Later in 2017, the minority Government under Deputy Varadkar appointed the former Deputy for Dublin North East and retired judge Pat McCartan to carry out a review of new evidence unearthed by the Stardust committee, journalists and fire experts to see if a commission of investigation or a reopened inquest would be justified. Mr. Justice McCartan decided that they would not be justified, and former Deputy Broughan commented that the judge had made a clear mistake by ignoring developments made over in the forensic science of investigating fires the previous four decades.

In 2018, Mr. Broughan moved a motion again calling for the reopening of the Stardust inquest. In 2018 and 2019, the Stardust committee led an historic and massive nationwide campaign. Among other things, this involved collecting almost 50,000 signatures of support from citizens to reopen the inquest. Finally, the then Taoiseach, Deputy Varadkar, asked the then Attorney General Séamus Woulfe to review the issue. In September 2019, the Attorney General finally agreed to ask the city coroner to reopen the Stardust inquest.

Tommy Broughan has stated that the verdict of unlawful killing delivered by the Stardust inquest jury last week was widely anticipated by those who attended the inquest at the Rotunda Hospital or followed it on Zoom. I thank the city coroner for the very sensitive and legally rigorous conduct of the inquest. All those who called for justice for the 48 victims, the survivors and their families are also very grateful to solicitor Darragh Mackin of Phoenix Law and his team of barristers for their presentation of the Stardust families' case at the inquest. We also remember the support of Charlie Bird and the great musician Christy Moore, fire expert Tony Gillick, Professor Michael Delichatsios of the University of Ulster and Paul Giblin of the Grenfell fire tragedy campaigners. Dr. Will Hutchinson, a fire expert, who gave the key forensic evidence to the inquest must also be greatly commended. Most of all, this afternoon we salute Antoinette, her late Mam, Chrissie, her Dad, John, Gertie and Bríd who are the heroes of 43 years of desperate struggle. Their total vindication in the inquest jury's verdict is a huge contribution to Irish democracy and an inspiration to all other groups fighting for social justice in this country.
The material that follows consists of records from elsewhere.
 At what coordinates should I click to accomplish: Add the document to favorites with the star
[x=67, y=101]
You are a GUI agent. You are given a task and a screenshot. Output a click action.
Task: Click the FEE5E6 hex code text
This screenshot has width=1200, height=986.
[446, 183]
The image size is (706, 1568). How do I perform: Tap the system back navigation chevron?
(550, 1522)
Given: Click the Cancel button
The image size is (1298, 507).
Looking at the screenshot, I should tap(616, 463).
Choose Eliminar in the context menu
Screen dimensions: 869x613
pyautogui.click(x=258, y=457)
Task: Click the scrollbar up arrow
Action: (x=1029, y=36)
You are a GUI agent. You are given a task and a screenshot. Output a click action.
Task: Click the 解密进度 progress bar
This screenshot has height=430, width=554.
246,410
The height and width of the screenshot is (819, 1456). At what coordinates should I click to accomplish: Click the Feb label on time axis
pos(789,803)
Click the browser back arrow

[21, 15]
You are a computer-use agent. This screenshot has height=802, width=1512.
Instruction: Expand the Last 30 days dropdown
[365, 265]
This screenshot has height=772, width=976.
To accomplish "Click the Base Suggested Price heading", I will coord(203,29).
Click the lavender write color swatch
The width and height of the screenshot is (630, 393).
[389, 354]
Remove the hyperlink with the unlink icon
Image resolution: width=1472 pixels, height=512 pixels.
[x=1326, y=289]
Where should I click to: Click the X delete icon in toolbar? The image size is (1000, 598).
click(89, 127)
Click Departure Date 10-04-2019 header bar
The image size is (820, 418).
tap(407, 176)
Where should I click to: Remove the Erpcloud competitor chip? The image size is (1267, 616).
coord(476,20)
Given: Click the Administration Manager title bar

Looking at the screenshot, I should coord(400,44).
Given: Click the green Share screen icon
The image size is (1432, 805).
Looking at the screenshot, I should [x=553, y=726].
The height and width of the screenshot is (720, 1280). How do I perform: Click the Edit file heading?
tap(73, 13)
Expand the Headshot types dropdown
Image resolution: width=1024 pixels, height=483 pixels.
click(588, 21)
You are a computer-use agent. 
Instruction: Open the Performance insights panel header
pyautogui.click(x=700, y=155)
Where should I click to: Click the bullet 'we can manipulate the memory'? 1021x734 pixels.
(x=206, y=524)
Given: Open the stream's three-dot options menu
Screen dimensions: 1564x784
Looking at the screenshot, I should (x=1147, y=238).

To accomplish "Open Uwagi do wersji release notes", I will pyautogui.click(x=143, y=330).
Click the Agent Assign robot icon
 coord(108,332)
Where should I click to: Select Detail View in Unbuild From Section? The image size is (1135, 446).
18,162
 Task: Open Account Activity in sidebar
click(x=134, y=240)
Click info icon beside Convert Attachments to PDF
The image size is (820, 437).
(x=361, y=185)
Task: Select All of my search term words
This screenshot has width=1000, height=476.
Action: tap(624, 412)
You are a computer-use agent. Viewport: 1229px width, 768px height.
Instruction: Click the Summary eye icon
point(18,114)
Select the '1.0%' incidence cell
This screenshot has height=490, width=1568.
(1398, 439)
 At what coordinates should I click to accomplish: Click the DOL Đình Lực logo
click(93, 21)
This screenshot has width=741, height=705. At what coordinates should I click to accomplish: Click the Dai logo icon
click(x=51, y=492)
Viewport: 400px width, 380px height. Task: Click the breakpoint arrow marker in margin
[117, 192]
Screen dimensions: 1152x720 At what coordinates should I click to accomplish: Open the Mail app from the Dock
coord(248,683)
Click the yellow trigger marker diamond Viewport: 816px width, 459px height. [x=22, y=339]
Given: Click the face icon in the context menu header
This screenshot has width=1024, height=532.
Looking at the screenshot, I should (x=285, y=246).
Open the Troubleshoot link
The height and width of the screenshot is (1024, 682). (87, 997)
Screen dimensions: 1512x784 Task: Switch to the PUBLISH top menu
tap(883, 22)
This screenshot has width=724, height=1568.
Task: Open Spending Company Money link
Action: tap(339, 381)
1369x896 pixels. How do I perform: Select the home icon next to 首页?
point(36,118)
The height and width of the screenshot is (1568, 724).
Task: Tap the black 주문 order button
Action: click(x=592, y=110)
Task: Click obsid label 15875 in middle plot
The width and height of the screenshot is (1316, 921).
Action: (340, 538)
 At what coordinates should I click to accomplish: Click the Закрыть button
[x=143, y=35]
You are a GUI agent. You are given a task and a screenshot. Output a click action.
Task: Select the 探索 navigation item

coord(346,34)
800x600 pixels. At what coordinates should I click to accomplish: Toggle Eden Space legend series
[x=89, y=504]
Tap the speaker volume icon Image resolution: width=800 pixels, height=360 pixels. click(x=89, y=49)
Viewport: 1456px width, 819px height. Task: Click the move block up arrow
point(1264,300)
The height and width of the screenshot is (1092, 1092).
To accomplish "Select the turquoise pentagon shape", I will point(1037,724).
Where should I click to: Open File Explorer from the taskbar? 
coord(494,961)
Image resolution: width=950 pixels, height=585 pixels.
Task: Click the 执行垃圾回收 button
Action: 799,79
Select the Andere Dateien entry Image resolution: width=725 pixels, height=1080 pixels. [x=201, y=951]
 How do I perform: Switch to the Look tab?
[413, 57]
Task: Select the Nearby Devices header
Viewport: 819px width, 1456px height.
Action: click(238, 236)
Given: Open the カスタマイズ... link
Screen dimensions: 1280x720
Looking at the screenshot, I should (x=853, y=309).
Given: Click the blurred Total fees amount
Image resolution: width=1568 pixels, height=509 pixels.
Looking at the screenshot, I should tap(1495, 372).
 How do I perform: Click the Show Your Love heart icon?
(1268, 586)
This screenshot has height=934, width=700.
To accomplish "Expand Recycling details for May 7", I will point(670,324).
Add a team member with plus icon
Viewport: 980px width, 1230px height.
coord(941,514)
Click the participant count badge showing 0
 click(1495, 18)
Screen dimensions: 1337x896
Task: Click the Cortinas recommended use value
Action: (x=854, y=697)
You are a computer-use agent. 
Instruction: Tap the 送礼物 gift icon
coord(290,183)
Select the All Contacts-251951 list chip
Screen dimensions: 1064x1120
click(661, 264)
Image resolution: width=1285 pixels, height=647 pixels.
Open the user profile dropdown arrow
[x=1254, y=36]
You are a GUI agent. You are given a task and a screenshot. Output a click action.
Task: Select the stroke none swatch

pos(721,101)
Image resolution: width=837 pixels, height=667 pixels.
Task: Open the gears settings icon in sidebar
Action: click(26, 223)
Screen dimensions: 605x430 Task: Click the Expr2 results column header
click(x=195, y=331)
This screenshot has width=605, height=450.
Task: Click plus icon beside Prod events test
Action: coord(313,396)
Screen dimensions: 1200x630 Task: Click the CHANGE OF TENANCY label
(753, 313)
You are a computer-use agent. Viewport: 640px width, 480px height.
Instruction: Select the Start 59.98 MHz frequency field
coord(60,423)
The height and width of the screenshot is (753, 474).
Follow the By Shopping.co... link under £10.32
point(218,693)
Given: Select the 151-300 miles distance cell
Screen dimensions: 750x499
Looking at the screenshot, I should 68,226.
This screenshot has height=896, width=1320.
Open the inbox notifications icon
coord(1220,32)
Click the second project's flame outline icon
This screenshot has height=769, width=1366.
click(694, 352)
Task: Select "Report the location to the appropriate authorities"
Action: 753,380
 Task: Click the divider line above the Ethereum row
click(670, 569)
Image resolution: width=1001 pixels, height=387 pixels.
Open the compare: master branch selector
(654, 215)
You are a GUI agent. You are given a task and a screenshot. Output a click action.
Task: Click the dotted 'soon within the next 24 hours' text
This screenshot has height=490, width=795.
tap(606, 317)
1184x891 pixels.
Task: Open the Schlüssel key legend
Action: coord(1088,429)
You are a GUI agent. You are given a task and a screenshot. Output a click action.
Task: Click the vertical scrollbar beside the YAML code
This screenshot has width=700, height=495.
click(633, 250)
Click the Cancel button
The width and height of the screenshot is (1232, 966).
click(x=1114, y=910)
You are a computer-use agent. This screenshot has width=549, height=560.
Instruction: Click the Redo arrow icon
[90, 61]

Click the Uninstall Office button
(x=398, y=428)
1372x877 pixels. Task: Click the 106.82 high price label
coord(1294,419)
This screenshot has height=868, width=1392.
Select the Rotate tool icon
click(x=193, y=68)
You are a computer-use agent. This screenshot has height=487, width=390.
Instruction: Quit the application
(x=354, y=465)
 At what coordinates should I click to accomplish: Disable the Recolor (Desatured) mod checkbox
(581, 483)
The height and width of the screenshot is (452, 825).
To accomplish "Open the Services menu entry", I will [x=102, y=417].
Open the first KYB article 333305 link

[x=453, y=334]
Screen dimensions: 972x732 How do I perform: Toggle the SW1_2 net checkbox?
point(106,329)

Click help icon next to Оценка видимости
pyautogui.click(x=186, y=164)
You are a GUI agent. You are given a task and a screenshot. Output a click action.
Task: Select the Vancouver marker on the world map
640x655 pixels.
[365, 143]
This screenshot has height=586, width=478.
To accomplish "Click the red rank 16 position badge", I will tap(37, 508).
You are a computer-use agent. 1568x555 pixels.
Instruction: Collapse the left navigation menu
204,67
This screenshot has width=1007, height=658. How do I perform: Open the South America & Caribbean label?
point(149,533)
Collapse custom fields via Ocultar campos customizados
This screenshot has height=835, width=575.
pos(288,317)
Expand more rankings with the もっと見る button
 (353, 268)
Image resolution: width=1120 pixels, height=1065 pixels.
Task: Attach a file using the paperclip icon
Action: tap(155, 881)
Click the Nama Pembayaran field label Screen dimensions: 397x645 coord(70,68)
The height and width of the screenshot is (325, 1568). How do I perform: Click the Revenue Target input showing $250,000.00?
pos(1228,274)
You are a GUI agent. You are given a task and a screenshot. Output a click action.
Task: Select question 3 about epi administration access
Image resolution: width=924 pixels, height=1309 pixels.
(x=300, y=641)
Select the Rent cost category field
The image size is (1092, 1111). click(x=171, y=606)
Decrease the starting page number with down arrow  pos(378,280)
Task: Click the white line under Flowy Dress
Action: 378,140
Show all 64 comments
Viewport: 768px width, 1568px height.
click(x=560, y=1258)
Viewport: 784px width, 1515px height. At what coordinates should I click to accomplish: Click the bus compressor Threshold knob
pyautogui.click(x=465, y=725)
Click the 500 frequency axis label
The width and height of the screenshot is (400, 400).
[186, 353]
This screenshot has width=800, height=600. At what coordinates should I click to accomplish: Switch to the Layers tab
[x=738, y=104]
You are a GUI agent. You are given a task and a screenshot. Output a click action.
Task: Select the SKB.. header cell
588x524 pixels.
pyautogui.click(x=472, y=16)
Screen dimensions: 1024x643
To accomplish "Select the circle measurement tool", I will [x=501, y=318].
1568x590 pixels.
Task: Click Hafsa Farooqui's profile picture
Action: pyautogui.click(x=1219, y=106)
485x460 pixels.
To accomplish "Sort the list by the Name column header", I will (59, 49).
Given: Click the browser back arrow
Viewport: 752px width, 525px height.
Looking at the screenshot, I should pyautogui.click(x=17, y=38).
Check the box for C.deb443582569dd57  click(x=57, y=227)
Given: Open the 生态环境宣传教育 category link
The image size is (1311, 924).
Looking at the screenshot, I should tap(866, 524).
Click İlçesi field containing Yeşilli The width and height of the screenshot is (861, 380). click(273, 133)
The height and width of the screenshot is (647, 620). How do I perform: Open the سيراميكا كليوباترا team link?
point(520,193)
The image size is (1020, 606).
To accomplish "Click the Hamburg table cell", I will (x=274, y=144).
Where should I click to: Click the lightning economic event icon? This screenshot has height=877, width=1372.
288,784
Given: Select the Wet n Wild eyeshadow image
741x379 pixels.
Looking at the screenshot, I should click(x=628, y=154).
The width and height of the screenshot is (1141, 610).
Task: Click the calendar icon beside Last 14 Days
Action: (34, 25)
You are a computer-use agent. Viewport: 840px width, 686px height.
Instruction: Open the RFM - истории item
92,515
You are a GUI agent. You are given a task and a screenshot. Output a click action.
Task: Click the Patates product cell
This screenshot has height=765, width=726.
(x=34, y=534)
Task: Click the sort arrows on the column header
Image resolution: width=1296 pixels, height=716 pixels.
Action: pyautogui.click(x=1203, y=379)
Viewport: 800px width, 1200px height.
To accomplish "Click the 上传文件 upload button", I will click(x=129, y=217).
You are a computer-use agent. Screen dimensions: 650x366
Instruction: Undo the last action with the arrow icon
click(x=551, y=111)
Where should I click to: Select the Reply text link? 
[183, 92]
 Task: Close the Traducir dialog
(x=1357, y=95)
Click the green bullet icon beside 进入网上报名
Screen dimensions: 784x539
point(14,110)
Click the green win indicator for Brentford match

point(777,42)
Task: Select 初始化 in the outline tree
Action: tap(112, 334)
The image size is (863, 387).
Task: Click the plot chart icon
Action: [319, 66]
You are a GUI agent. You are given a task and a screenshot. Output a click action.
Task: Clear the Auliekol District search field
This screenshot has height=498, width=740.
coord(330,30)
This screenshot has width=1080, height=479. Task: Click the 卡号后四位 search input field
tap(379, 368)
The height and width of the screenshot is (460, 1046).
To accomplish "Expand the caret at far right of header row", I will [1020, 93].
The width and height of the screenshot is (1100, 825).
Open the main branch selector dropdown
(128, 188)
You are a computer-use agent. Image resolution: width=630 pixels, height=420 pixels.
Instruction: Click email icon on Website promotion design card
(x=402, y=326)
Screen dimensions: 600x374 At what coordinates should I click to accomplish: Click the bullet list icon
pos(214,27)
It is clearly incumbent on An Garda Síochána to urgently investigate and re-examine the performance of the owner and operator of the Stardust nightclub in light of the evidence heard at the second Stardust inquest. It seems clear that a file will be prepared for the Director of Public Prosecutions, DPP. The performance of the planning, fire safety and building regulator, namely Dublin City Council, must also face deep scrutiny by an Garda Síochána and the DPP. The enduring grief of their loss will never abate in Coolock, but at least now they may truly rest in peace.